**Data section**:
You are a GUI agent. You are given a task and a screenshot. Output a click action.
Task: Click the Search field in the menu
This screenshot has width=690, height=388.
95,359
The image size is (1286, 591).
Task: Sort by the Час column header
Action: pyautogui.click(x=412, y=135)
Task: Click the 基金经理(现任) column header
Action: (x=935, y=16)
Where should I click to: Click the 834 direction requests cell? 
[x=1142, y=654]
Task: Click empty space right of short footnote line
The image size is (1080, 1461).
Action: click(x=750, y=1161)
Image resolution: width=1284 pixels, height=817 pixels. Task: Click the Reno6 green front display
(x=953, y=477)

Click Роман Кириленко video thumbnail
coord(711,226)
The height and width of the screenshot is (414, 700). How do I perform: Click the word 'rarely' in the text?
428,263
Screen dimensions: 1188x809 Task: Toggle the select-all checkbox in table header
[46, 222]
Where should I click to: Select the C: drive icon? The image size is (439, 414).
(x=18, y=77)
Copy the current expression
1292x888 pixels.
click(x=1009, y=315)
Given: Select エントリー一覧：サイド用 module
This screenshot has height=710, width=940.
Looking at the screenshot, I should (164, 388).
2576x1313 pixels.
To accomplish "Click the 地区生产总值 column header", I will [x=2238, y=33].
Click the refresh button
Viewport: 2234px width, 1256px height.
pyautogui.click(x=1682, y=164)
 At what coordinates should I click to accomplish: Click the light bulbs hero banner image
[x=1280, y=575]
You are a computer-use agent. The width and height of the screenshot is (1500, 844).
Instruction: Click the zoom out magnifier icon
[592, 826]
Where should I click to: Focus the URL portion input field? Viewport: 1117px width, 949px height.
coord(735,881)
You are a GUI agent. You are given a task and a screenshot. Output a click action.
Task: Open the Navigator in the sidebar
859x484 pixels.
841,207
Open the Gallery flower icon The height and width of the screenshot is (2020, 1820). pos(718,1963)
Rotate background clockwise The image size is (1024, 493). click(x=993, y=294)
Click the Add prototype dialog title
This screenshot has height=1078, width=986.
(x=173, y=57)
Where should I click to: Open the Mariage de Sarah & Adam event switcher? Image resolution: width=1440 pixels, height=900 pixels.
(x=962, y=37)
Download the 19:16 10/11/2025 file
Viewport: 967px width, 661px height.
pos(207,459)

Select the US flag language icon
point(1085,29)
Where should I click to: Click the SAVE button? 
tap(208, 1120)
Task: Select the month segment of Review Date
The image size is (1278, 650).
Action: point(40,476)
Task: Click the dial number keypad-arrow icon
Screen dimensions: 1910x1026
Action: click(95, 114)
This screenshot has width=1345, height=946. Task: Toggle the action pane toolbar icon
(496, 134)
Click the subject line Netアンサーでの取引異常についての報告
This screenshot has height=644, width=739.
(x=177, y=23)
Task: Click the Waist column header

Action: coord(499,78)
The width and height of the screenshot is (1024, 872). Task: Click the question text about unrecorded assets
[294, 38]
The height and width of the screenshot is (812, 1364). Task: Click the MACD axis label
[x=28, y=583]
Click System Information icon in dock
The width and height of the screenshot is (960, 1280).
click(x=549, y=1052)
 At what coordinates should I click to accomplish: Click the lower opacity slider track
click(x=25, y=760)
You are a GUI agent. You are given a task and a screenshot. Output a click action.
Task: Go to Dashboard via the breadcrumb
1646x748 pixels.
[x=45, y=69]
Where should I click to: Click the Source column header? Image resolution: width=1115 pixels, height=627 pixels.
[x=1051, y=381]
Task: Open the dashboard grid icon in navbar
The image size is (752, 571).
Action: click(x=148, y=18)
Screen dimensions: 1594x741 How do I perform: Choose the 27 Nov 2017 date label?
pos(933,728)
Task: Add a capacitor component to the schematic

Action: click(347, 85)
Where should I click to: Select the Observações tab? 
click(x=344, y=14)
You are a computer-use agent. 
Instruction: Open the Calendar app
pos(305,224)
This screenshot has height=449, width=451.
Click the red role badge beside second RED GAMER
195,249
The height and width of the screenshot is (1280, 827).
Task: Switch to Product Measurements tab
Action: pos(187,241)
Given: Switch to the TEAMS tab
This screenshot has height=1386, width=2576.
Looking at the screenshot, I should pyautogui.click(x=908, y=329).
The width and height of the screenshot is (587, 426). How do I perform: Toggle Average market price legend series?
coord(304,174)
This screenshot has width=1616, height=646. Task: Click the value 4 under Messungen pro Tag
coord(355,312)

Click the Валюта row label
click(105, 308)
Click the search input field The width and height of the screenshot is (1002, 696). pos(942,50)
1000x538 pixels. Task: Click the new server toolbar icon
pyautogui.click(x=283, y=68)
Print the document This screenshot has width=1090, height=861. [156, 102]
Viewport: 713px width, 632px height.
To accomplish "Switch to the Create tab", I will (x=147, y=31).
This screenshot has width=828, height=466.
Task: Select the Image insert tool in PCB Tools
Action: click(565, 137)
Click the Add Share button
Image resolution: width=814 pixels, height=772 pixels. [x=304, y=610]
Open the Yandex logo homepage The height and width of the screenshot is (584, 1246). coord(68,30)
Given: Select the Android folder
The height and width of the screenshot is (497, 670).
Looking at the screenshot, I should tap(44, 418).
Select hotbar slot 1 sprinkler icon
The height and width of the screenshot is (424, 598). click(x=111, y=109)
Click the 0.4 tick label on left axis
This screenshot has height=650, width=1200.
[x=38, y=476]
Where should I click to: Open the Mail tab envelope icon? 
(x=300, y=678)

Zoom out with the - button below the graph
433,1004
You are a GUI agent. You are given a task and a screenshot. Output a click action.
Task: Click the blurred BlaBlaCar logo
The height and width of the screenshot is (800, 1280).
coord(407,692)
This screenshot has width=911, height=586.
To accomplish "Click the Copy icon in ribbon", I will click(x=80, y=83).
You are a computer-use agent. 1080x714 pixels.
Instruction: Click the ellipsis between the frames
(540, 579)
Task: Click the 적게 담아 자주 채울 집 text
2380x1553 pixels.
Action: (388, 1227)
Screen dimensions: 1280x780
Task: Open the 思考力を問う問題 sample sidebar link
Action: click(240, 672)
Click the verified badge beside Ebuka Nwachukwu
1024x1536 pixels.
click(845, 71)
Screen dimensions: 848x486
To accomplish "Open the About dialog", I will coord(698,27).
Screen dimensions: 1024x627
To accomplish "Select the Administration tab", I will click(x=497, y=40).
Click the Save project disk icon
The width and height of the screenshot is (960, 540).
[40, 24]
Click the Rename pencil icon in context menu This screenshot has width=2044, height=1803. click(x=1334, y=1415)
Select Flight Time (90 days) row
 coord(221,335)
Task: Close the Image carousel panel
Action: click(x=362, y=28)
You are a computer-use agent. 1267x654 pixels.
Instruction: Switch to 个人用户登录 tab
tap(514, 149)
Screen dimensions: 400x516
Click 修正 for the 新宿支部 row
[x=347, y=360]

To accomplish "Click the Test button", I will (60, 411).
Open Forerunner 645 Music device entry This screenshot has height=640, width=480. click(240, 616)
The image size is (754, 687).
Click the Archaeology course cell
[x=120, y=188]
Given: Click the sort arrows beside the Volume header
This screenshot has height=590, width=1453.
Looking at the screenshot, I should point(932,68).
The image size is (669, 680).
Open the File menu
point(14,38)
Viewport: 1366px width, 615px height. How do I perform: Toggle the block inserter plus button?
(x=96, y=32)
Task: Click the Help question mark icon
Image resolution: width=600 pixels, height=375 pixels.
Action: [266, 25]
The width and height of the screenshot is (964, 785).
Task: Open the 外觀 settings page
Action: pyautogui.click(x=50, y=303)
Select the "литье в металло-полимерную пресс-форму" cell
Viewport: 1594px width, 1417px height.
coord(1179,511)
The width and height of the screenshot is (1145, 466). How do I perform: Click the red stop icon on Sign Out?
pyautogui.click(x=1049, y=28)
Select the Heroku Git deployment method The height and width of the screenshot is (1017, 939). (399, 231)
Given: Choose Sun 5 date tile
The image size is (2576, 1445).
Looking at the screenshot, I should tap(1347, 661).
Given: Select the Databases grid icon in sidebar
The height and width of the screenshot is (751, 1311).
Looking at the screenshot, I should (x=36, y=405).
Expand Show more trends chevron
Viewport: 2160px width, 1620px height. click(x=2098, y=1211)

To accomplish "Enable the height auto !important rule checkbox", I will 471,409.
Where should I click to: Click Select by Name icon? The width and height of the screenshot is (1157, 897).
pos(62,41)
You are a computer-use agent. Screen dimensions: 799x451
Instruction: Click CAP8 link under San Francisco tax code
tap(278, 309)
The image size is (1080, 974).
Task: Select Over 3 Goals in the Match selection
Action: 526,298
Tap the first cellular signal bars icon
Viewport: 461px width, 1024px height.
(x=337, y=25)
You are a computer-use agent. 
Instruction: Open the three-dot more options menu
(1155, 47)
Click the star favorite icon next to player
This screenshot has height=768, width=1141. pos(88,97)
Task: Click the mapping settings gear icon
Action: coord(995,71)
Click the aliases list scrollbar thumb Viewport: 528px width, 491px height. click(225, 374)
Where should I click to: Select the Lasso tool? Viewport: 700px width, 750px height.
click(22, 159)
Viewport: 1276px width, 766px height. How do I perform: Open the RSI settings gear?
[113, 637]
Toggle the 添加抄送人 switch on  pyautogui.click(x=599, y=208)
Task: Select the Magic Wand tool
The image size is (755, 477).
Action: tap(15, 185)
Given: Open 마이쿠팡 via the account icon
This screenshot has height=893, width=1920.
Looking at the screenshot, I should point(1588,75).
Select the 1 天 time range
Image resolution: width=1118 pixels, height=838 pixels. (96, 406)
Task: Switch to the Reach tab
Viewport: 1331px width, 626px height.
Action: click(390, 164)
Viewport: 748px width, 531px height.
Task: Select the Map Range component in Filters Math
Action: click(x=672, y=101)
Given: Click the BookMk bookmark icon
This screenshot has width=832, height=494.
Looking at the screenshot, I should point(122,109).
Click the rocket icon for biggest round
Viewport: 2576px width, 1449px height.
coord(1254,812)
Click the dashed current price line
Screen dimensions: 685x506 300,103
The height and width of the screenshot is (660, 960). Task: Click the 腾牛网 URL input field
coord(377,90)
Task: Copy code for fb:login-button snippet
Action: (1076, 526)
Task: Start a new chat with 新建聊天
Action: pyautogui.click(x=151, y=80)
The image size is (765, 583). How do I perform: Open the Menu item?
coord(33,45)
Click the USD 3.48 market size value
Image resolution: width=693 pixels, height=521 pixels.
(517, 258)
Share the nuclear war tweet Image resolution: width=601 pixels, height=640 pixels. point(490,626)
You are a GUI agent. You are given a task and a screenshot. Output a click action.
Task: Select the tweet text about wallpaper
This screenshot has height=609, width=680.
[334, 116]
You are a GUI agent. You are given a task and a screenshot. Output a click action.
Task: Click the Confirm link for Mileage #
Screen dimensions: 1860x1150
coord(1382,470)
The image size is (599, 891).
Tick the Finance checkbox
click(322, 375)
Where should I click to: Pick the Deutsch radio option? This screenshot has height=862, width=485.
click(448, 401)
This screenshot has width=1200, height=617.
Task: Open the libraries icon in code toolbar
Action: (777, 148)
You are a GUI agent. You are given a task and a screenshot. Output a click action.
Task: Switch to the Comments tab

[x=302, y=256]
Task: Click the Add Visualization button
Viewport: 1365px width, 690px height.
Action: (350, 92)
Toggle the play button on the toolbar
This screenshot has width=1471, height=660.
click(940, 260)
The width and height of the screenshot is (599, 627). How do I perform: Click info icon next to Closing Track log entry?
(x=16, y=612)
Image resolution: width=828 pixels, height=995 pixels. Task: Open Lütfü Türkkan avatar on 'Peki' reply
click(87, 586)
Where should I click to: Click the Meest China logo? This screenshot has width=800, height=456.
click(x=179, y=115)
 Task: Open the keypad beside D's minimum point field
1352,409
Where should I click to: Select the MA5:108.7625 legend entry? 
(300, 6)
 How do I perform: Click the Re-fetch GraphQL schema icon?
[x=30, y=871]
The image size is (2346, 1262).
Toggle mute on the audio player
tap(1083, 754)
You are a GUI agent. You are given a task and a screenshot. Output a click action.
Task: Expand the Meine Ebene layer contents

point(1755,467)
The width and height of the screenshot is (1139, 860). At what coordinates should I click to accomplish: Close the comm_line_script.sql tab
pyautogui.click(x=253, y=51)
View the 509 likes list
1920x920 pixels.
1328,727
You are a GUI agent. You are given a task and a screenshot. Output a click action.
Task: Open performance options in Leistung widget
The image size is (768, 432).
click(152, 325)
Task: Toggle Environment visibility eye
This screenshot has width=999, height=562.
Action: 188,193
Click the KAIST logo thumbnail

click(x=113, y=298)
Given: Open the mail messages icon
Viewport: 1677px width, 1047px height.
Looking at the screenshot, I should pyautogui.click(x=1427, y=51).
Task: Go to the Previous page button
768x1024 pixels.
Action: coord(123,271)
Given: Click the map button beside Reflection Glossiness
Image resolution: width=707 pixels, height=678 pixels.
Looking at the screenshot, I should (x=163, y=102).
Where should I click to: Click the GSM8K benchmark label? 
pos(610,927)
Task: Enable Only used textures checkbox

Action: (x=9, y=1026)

**Aim of the exercise**: Set down only the lines above that fall between the line holding "Given: Switch to the TEAMS tab" and the line holding "Task: Click the 적게 담아 자주 채울 집 text", inclusive, keeping each exact.

**Worked solution**:
Given: Switch to the TEAMS tab
This screenshot has height=1386, width=2576.
Looking at the screenshot, I should pyautogui.click(x=908, y=329).
The width and height of the screenshot is (587, 426). How do I perform: Toggle Average market price legend series?
coord(304,174)
This screenshot has width=1616, height=646. Task: Click the value 4 under Messungen pro Tag
coord(355,312)

Click the Валюта row label
click(105, 308)
Click the search input field The width and height of the screenshot is (1002, 696). pos(942,50)
1000x538 pixels. Task: Click the new server toolbar icon
pyautogui.click(x=283, y=68)
Print the document This screenshot has width=1090, height=861. [156, 102]
Viewport: 713px width, 632px height.
To accomplish "Switch to the Create tab", I will (x=147, y=31).
This screenshot has width=828, height=466.
Task: Select the Image insert tool in PCB Tools
Action: click(565, 137)
Click the Add Share button
Image resolution: width=814 pixels, height=772 pixels. [x=304, y=610]
Open the Yandex logo homepage The height and width of the screenshot is (584, 1246). coord(68,30)
Given: Select the Android folder
The height and width of the screenshot is (497, 670).
Looking at the screenshot, I should tap(44, 418).
Select hotbar slot 1 sprinkler icon
The height and width of the screenshot is (424, 598). click(x=111, y=109)
Click the 0.4 tick label on left axis
This screenshot has height=650, width=1200.
[x=38, y=476]
Where should I click to: Open the Mail tab envelope icon? 
(x=300, y=678)

Zoom out with the - button below the graph
433,1004
You are a GUI agent. You are given a task and a screenshot. Output a click action.
Task: Click the blurred BlaBlaCar logo
The height and width of the screenshot is (800, 1280).
coord(407,692)
This screenshot has width=911, height=586.
To accomplish "Click the Copy icon in ribbon", I will click(x=80, y=83).
You are a computer-use agent. 1080x714 pixels.
Instruction: Click the ellipsis between the frames
(540, 579)
Task: Click the 적게 담아 자주 채울 집 text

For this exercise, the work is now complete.